Já para o governo e seus programas de reforma agrária, assentamentos e regularização fundiária, se apresenta o desafio de adaptar as políticas públicas a essas novas realidades.Segundo o procurador geral do Ministério Público Federal do Pará, Felício Pontes, o modelo de produção agroextrativista adotado por grande parte destas populações exige uma outra forma de titulação das terras e de política de crédito, no sentido de incluir o conceito de coletividade.
“O conceito de módulo rural adotado pelo Incra para a reforma agrária não é aplicável na Amazônia. Para os coletores de castanha em Oriximiná, por exemplo, se fosse adotado este modelo, cada família teria em suas terras apenas uma ou duas castanheiras, o que seria insuficiente para a sua subsistência. Um migrante nordestino até vive com 10 hectares, desmatando e plantando na forma tradicional de sua região. Já o modelo agroextrativista pede a titulação coletiva das terras”, explica Pontes.

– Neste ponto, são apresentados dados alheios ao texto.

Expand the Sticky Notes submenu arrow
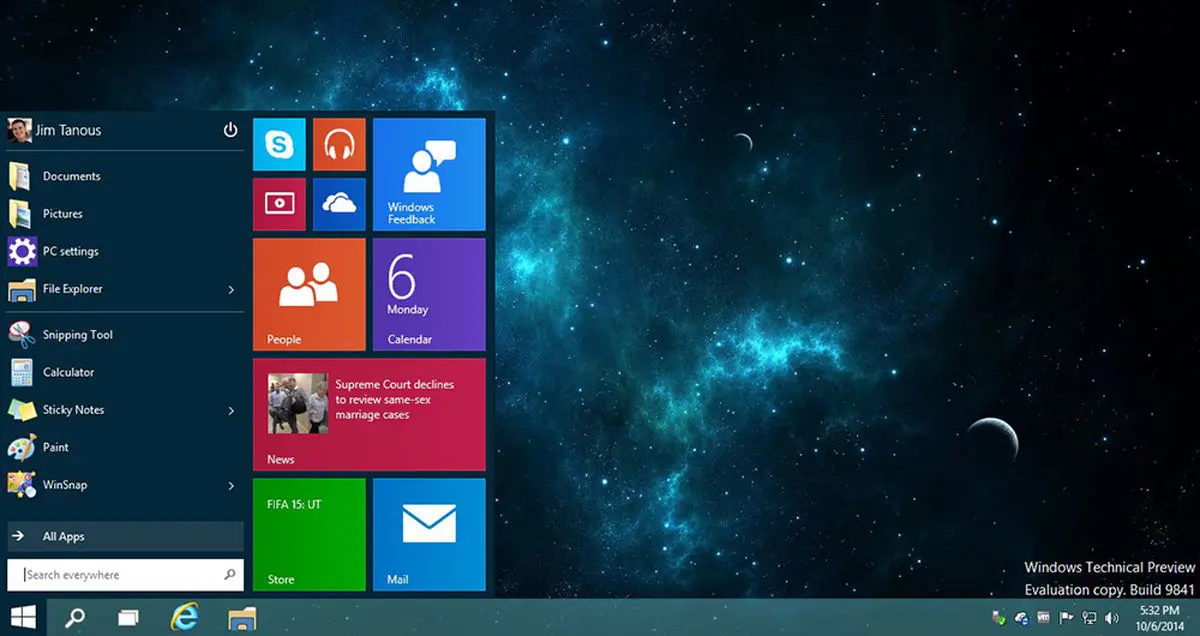The width and height of the screenshot is (1200, 636). click(x=231, y=411)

Segundo ele, mecanismos como as Reservas Extrativistas e os Projetos de Desenvolvimento Sustentável, criados pela irmã Dorothy Stang, são alternativas adaptadas à realidade amazonense, mas é preciso cunhar outras categorias jurídicas para regulamentá-las.Neste sentido, de acordo com Alfredo Wagner, o maior desafio do Judiciário é entender que, no contexto do direito territorial das populações tradicionais, não se aplicam mais os critérios de historialidade, a busca por resquícios pré-colombianos ou ancestrais para comprová-lo. “O que caracteriza o direito ao território não é o tempo, mas o modo de vida, a cultura das comunidades”, explica.

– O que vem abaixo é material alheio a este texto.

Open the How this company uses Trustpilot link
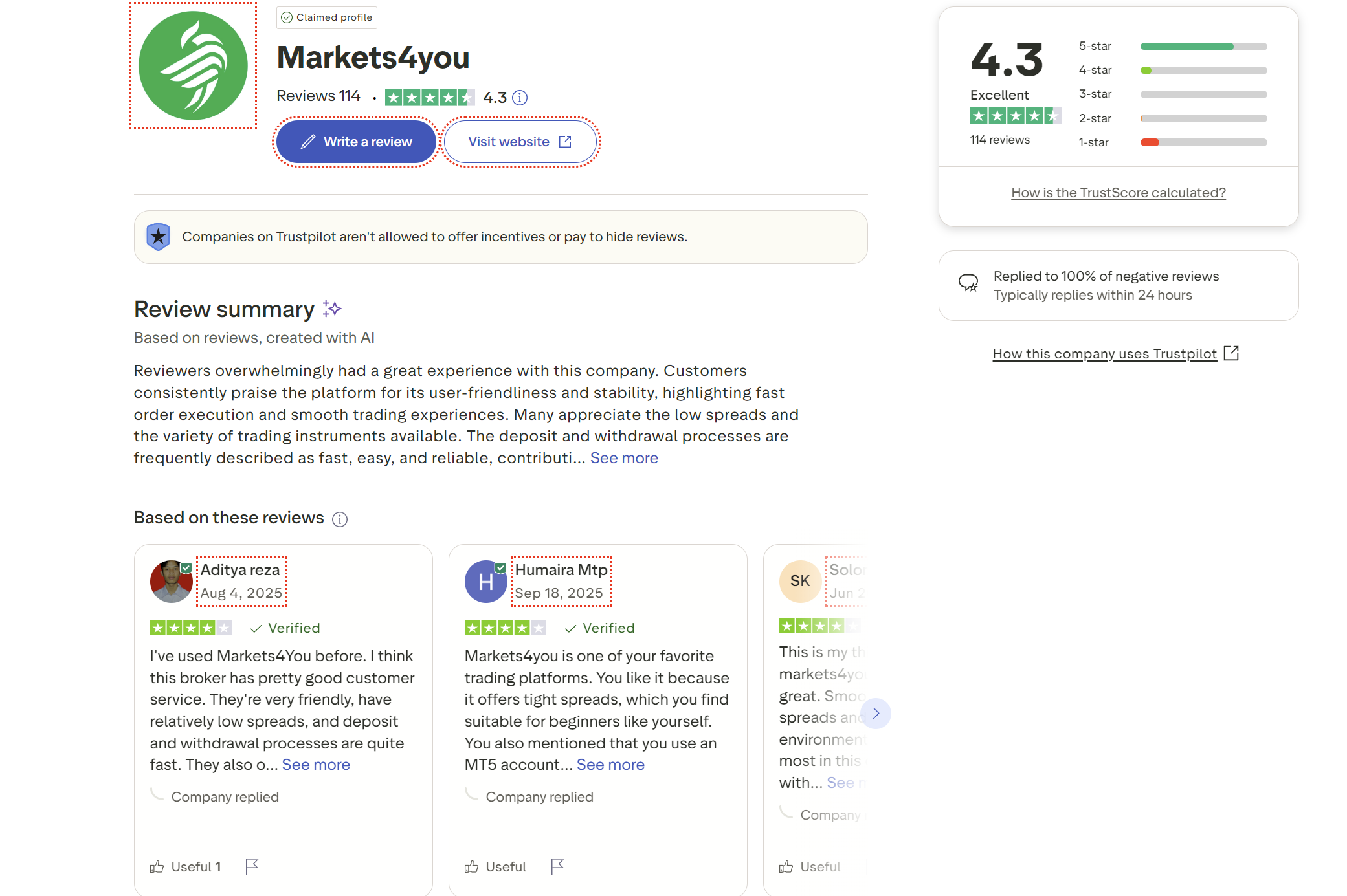 pyautogui.click(x=1105, y=353)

Conflitos fundiários Uma das regiões mais conflituosas do Brasil, a Amazônia é um caldeirão de desmandos judiciários quando o tema é ordenamento fundiário e punição a violações dos direitos humanos. Segundo o coordenado da CPT em Marabá (PA), José Batista, apesar do Norte contabilizar, em 2006, apenas 6,6% das ocupações de terra no país, a região foi palco de 16% dos despejos por ordem da Justiça, 31% das expulsões de trabalhadores de suas terras sem mandado judicial, e 66% dos assassinatos no campo.
Por outro lado, apesar dos esforços do Incra para reaver terras griladas, segundo o próprio procurador geral do órgão, Valdez Farias, em grande parte dos processos os pedidos de liminares de retomada da posse foram negados.Nesse cenário bastante desfavorável à luta pela terra, um aspecto curioso é que, segundo Felício Pontes, o Judiciário tem sido mais afeito a aceitar a regularização fundiária demandada por populações tradicionais do que por movimentos de luta pela terra, como o MST e as organizações sindicais.
“Do ponto de vista da Justiça, tem sido mais fácil entrar na cabeça dos juizes que o direito à terra de uma comunidade existe por serem ribeirinhos, desapropriar as terras de uma usina por ser área quilombola, do que se a reivindicação adotasse a termologia da reforma agrária”, explica o procurador.
Esta tendência, no entanto, não significa que o acesso à terra tenha sido facilitado de modo geral, nem que os conflitos tenham diminuído. Contra esta realidade, pondera Alfredo Wagner, a melhor arma dos movimentos sociais e comunitários é o inter-relacionamento e o investimento em organização, num movimento contrário ao isolacionismo e à “manutenção da pureza” dos grupos tradicionais. “Os quilombolas no Brasil estão se fortalecendo porque estão se relacionando”, exemplifica.